After the closing bell on Thursday, discount retailer Five Below (FIVE) released its holiday sales data and an updated outlook for the fourth quarter. Here’s what this news means for mutual fund investors. Following the news, shares fell nearly 15% on Friday morning.
Inside the News
The company reported net sales for the nine-week period ended January 3 of $230.7 million, a 24.5% increase from $185.3 million in the same period last year.
Comparable store sales rose 3.2% during this period.
Five Below now expects to see Q4 net sales between $262 million and $263 million. Net income is now expected to be between $32.5 million and 33 million. On a per share basis, EPS is expected to be between 59 and 60 cents. On average, analysts are expecting to see revenue of $265.75 million and 61 cents per share in earnings.
Investors Could Remain Cautious
With its high price-to-earnings ratio and its lower guidance, a pullback may be inevitable for Five Below.

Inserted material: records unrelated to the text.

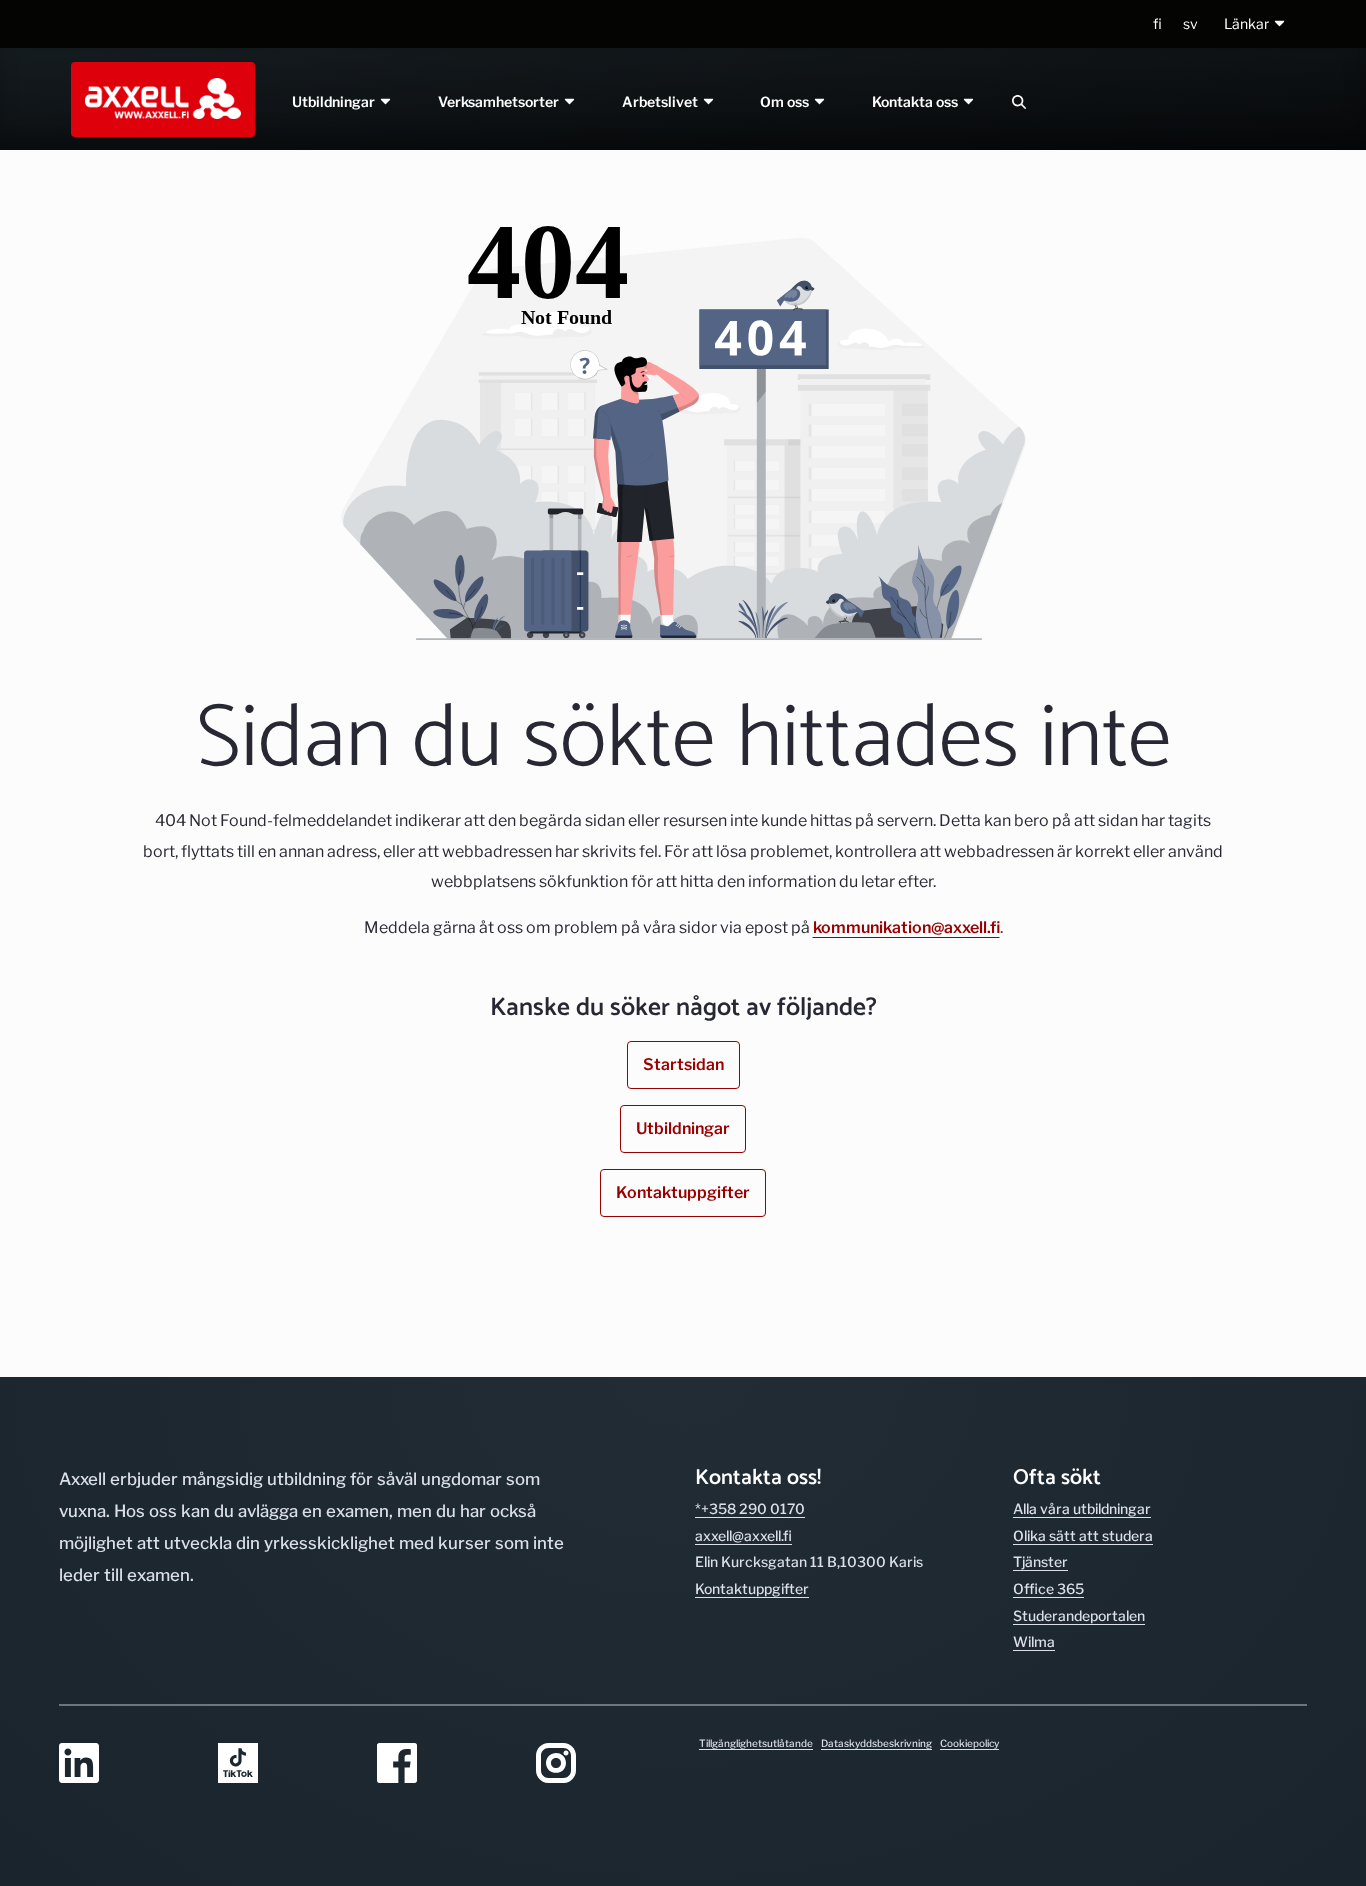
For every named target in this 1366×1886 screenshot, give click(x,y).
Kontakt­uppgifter (752, 1588)
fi (1157, 23)
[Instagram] (603, 1764)
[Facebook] (444, 1764)
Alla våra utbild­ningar (1082, 1508)
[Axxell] (159, 99)
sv (1190, 23)
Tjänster (1040, 1561)
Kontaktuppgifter (683, 1192)
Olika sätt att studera (1083, 1535)
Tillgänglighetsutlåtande (756, 1743)
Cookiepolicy (969, 1743)
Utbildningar (335, 101)
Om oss (787, 101)
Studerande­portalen (1079, 1615)
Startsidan (683, 1064)
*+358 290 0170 (750, 1508)
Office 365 (1048, 1588)
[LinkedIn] (126, 1764)
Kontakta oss (917, 101)
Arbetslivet (661, 101)
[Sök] (1019, 101)
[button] (1255, 24)
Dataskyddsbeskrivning (876, 1743)
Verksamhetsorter (500, 101)
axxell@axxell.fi (743, 1535)
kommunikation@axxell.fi (906, 927)
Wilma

Fund managers and investors should remain cautious on FIVE and wait for the stock to bottom out.
Mutual Funds to Watch
Investors interested in Five Below may also be interested in the funds listed below. These funds currently have the largest stakes in the company.
|PRNHX||T. Rowe Price New Horizons||7.94%|
|SGROX||Wells Fargo Advantage Growth||5.76%|
|GGOAX||Goldman Sachs Growth Opportunities||3.54%|
The Bottom Line
The funds above allow investors to gain exposure to Five Below while remaining diversified. Investors interested in Five Below may also be interested in Big Lots (BIG) and Dollar Tree (DLTR).